A execução foi meticulosamente planejada. No Domingo de Páscoa de 1915, dia 24 de abril, intelectuais armênios foram presos supostamente para averiguações. Lideranças políticas e religiosas da comunidade foram pouco a pouco sendo encarceradas em Constantinopla e outras cidades. Nas vilas armênias a população masculina foi convocada para cavar trincheiras. Levados para longe eram mortos e soterrados nas valas que eles próprios abriram. Em poucas semanas a imensa maioria da população armênia começava a ser deportada para o Deserto de Der El Zor, inóspita região hoje dentro do território sírio. A estratégia era afastar a população armênia das vistas de observadores internacionais. Mesmo assim, relatos dramáticos de torturas, violência e perversidade chegaram ao ocidente graças a seres humanos comprometidos com a verdade e a justiça[2].

A vida dos poucos sobreviventes é o relato fiel do que realmente aconteceu. Em poucos meses quase a totalidade dos armênios do Império Otomano foi morta de forma criminosa. Pereceram um milhão e quinhentos mil armênios inocentes. Afora o crime humano, famílias foram separadas, orfanatos tentavam organizar a vida de crianças desesperadas e traumatizadas e um milenar patrimônio cultural foi destruído.

Somos descendentes dos poucos sobreviventes que depositaram em nós a gana por justiça. Eles chegaram ao Brasil nos anos de 1920 e 1930 e adotaram essa nacionalidade integralmente. Herdamos deles a obrigação de continuar essa luta pelo reconhecimento internacional do genocídio.

Embora mais de 20 países já o tenham reconhecido, como Alemanha, França, Canadá, Rússia, Holanda, Grécia e inclusive nossos vizinhos Argentina, Chile, Uruguai, Venezuela e Bolívia, o Brasil ainda passa vergonha internacionalmente por não reconhecer um dos maiores crimes já cometidos contra a humanidade[3].

E esse silêncio irritante acaba indiretamente fazendo com que o nosso país se torne (por que não?) cúmplice desse massacre, já que tem o conhecimento de todos os fatos, tem o poder de tomar uma decisão, mas prefere quedar silente e ignorar o ocorrido. Dessa maneira, a interpretação lógica e automática é que há um posicionamento brasileiro sim, mas ao lado do opressor.

O lobby turco é muito forte, assim como os laços da economia e da política entre os dois países. Porém, do outro lado há um povo com uma história de mais de 4 mil anos que não se cansa nunca. Um povo que luta todos os dias para que um dia esse crime saia do vale das sombras e ganhe luz, para que a verdade seja dita e todos saibam o que aconteceu em 1915.

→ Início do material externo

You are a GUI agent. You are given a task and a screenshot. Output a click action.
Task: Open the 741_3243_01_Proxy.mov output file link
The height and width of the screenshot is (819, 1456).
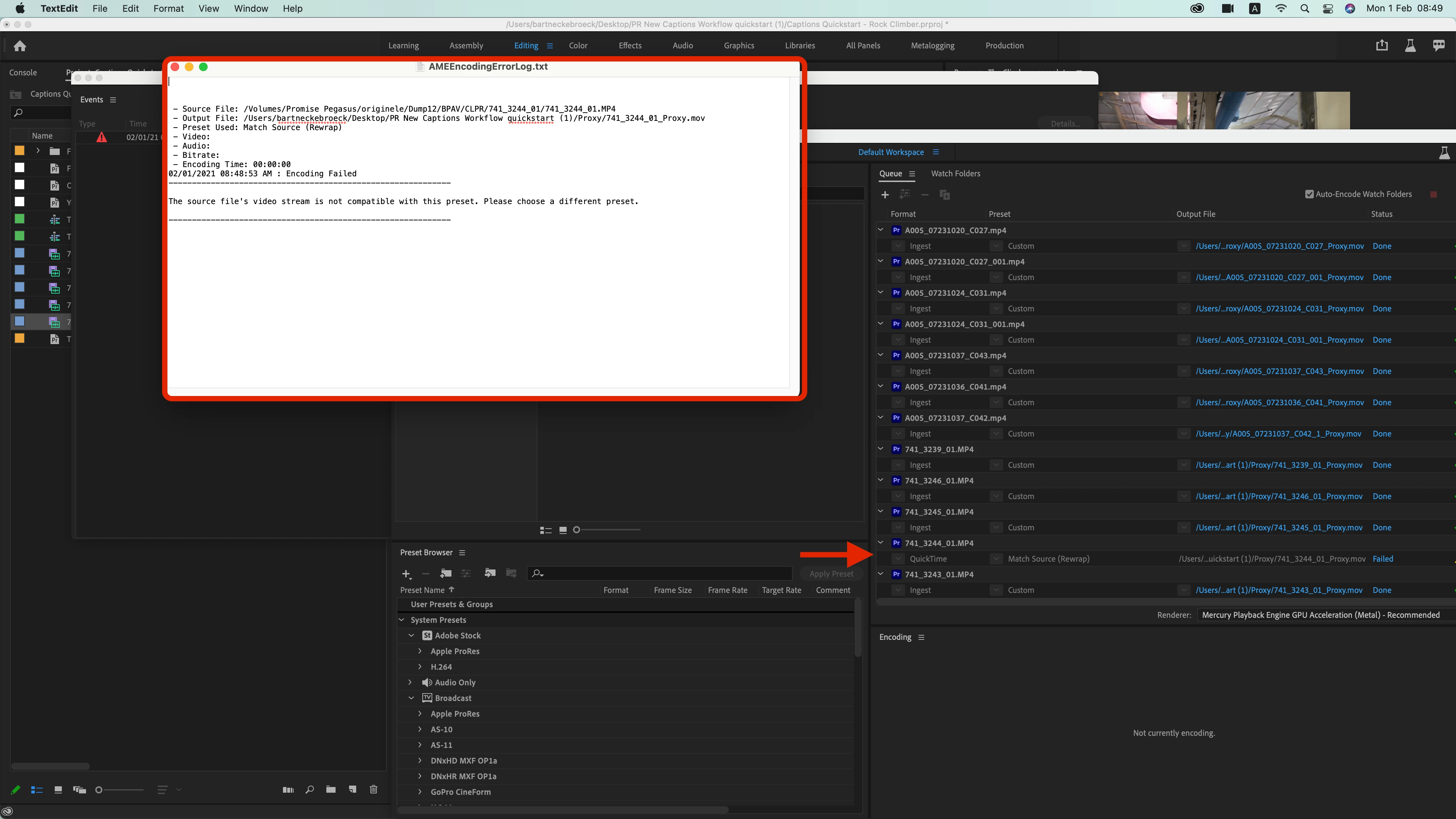(x=1279, y=590)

Um milhão e meio de vidas assassinadas não podem ter menos importância do que um receio de estremecimento nas relações diplomáticas[4]. Portanto, nesse aniversário de 100 anos, o povo armênio e principalmente todos aqueles que lutam pelos direitos humanos clamam: “Brasil, reconheça o genocídio armênio!”.


[1] Os estudos do intelectual turco Taner Akçam, uma das maiores autoridades mundiais em genocídio, no seu livro “Do império a república: o nacionalismo turco e o genocídio armênio, fundamentam a comprovação dessa barbárie.

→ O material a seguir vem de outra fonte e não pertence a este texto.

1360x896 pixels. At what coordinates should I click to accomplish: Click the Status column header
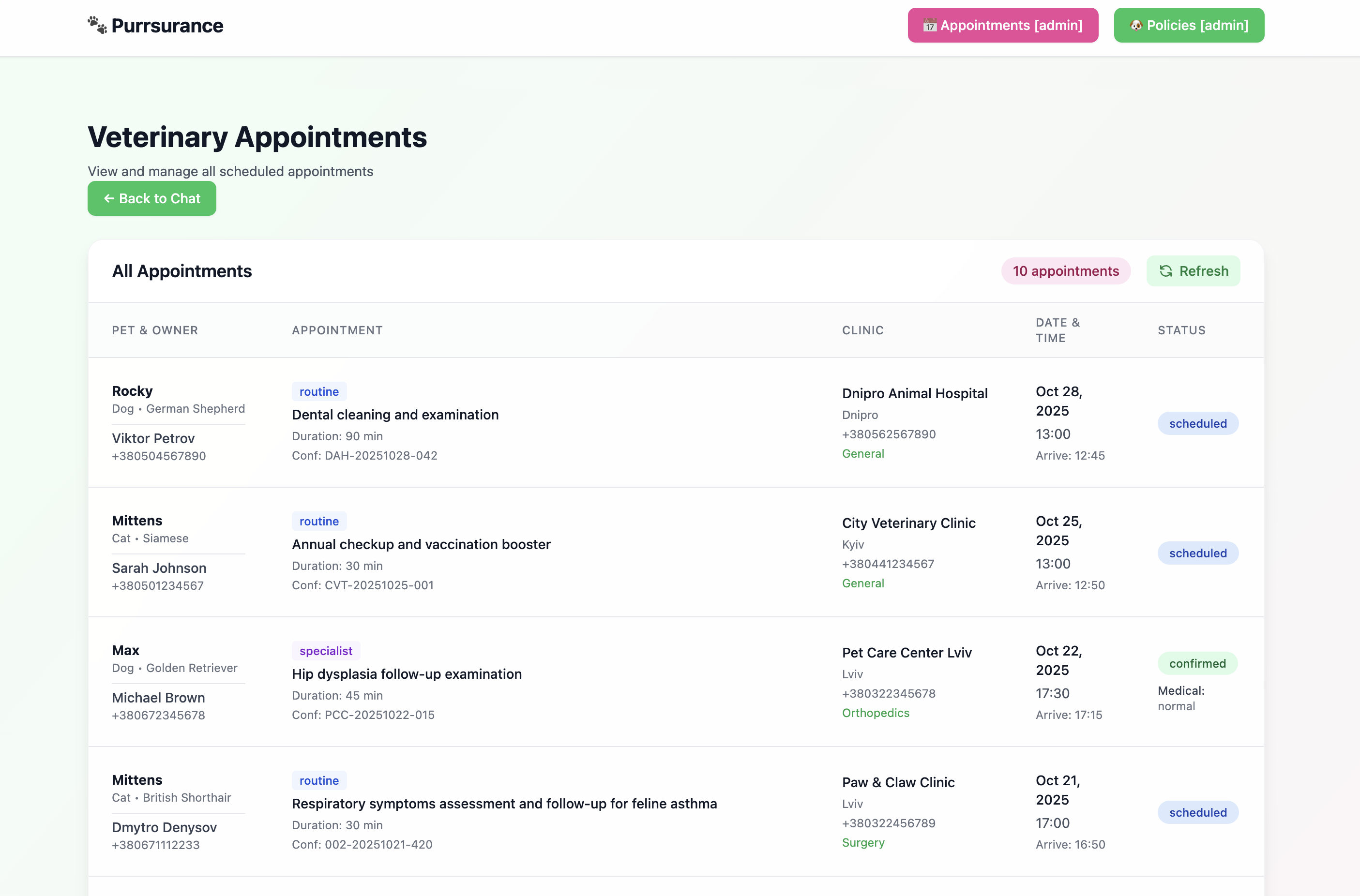tap(1181, 330)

[2] Destacamos notadamente o livro “A história do Embaixador Morgenthau”, da Editora Paz e Terra, que é um documento cabal do hediondo crime contra a humanidade.

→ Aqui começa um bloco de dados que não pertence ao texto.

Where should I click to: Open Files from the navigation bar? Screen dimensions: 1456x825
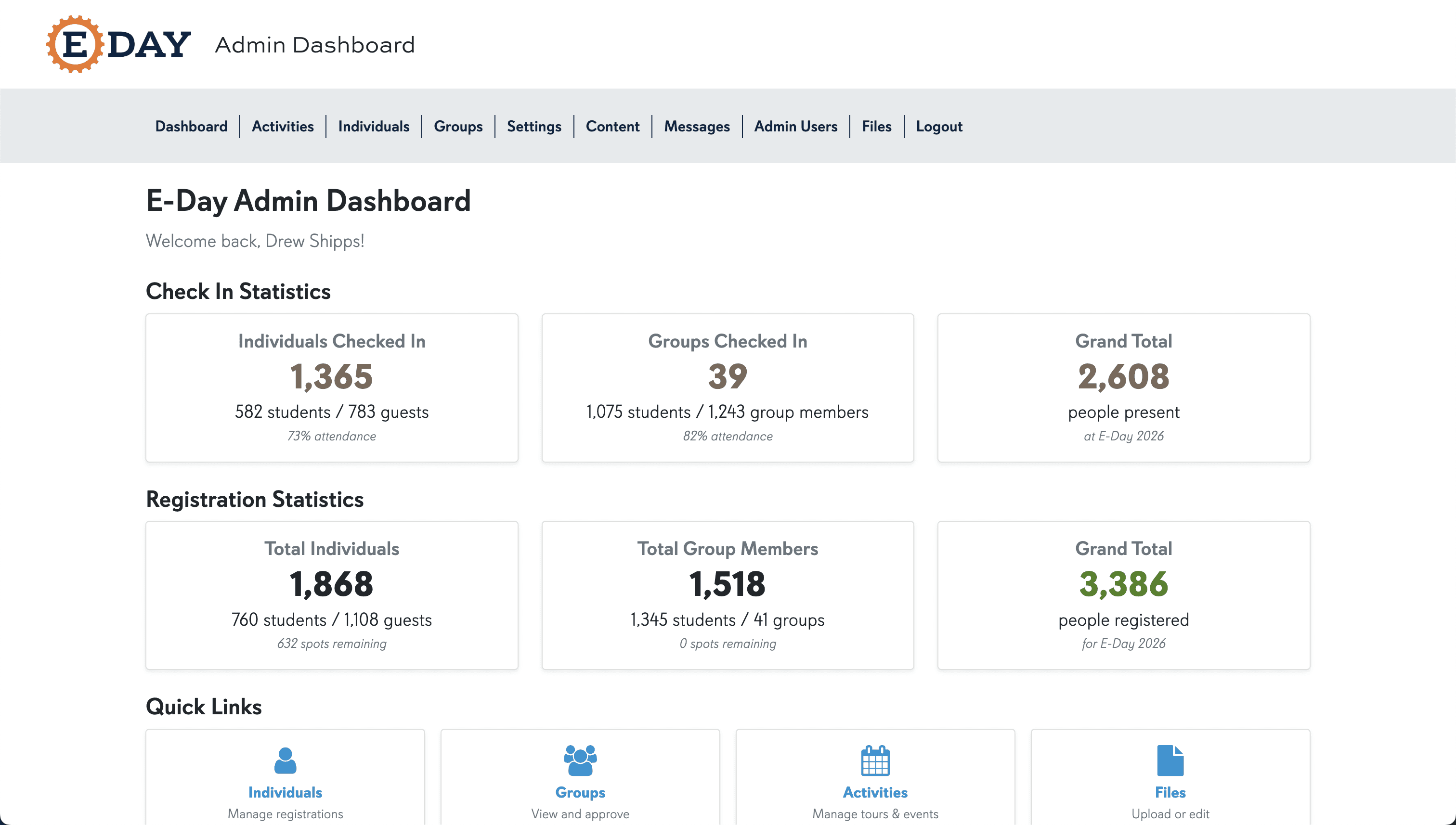[876, 127]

[3] Há uma lista enorme também de organismos internacionais que já o reconheceram, como o Tribunal Permanente dos Povos, o Parlamento Europeu e a Assembleia Geral da ONU (há uma Resolução). Para acessar a lista completa: http://www.genocide-museum.am/eng/international_organisations.php

[4] Ainda mais porque isso não se comprovou em todos os países que o reconheceram. Ou seja, esse argumento não é válido também.